"""

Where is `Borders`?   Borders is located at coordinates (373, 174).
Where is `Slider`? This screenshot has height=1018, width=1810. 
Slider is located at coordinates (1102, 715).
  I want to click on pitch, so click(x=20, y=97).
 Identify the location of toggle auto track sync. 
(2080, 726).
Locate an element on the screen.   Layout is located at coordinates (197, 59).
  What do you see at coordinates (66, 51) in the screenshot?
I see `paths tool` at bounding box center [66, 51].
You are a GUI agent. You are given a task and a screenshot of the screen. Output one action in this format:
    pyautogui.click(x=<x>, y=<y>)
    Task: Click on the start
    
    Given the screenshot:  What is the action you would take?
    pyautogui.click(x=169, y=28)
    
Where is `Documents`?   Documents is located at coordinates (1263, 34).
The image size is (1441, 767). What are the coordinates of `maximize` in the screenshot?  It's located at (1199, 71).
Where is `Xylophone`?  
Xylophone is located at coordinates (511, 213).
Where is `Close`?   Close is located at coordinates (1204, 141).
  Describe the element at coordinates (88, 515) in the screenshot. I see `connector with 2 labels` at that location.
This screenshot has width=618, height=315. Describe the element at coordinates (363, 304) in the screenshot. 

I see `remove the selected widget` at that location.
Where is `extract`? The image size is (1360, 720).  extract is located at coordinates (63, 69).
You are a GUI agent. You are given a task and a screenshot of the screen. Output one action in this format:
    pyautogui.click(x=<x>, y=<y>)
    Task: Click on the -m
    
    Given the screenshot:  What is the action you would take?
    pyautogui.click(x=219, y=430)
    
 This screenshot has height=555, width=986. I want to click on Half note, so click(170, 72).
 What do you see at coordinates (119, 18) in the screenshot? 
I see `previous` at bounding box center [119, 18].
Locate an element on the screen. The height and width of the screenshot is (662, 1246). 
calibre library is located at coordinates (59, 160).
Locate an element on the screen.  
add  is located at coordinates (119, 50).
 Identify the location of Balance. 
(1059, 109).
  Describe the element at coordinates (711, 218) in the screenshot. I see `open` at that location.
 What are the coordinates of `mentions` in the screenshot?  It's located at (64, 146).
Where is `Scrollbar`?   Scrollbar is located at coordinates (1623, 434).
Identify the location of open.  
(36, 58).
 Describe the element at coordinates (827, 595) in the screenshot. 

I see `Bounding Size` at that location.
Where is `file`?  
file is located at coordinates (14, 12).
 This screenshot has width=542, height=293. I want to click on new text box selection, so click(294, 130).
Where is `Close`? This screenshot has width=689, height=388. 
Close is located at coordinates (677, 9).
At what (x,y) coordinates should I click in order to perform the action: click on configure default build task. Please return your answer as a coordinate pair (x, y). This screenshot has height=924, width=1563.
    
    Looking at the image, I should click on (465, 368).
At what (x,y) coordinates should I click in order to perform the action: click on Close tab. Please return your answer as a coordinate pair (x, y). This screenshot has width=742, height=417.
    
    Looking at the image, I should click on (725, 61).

"""

Convert the rows above into a JSON list of strings with one string per line, leaving out any blank lines.

[
  "Where is `Borders`?   Borders is located at coordinates (373, 174).",
  "Where is `Slider`? This screenshot has height=1018, width=1810. ",
  "Slider is located at coordinates (1102, 715).",
  "  I want to click on pitch, so click(x=20, y=97).",
  " Identify the location of toggle auto track sync. ",
  "(2080, 726).",
  "Locate an element on the screen.   Layout is located at coordinates (197, 59).",
  "  What do you see at coordinates (66, 51) in the screenshot?",
  "I see `paths tool` at bounding box center [66, 51].",
  "You are a GUI agent. You are given a task and a screenshot of the screen. Output one action in this format:",
  "    pyautogui.click(x=<x>, y=<y>)",
  "    Task: Click on the start",
  "    Given the screenshot:  What is the action you would take?",
  "    pyautogui.click(x=169, y=28)",
  "Where is `Documents`?   Documents is located at coordinates (1263, 34).",
  "The image size is (1441, 767). What are the coordinates of `maximize` in the screenshot?  It's located at (1199, 71).",
  "Where is `Xylophone`?  ",
  "Xylophone is located at coordinates (511, 213).",
  "Where is `Close`?   Close is located at coordinates (1204, 141).",
  "  Describe the element at coordinates (88, 515) in the screenshot. I see `connector with 2 labels` at that location.",
  "This screenshot has width=618, height=315. Describe the element at coordinates (363, 304) in the screenshot. ",
  "I see `remove the selected widget` at that location.",
  "Where is `extract`? The image size is (1360, 720).  extract is located at coordinates (63, 69).",
  "You are a GUI agent. You are given a task and a screenshot of the screen. Output one action in this format:",
  "    pyautogui.click(x=<x>, y=<y>)",
  "    Task: Click on the -m",
  "    Given the screenshot:  What is the action you would take?",
  "    pyautogui.click(x=219, y=430)",
  " This screenshot has height=555, width=986. I want to click on Half note, so click(170, 72).",
  " What do you see at coordinates (119, 18) in the screenshot? ",
  "I see `previous` at bounding box center [119, 18].",
  "Locate an element on the screen. The height and width of the screenshot is (662, 1246). ",
  "calibre library is located at coordinates (59, 160).",
  "Locate an element on the screen.  ",
  "add  is located at coordinates (119, 50).",
  " Identify the location of Balance. ",
  "(1059, 109).",
  "  Describe the element at coordinates (711, 218) in the screenshot. I see `open` at that location.",
  " What are the coordinates of `mentions` in the screenshot?  It's located at (64, 146).",
  "Where is `Scrollbar`?   Scrollbar is located at coordinates (1623, 434).",
  "Identify the location of open.  ",
  "(36, 58).",
  " Describe the element at coordinates (827, 595) in the screenshot. ",
  "I see `Bounding Size` at that location.",
  "Where is `file`?  ",
  "file is located at coordinates (14, 12).",
  " This screenshot has width=542, height=293. I want to click on new text box selection, so click(294, 130).",
  "Where is `Close`? This screenshot has width=689, height=388. ",
  "Close is located at coordinates (677, 9).",
  "At what (x,y) coordinates should I click in order to perform the action: click on configure default build task. Please return your answer as a coordinate pair (x, y). This screenshot has height=924, width=1563.",
  "    Looking at the image, I should click on (465, 368).",
  "At what (x,y) coordinates should I click in order to perform the action: click on Close tab. Please return your answer as a coordinate pair (x, y). This screenshot has width=742, height=417.",
  "    Looking at the image, I should click on (725, 61)."
]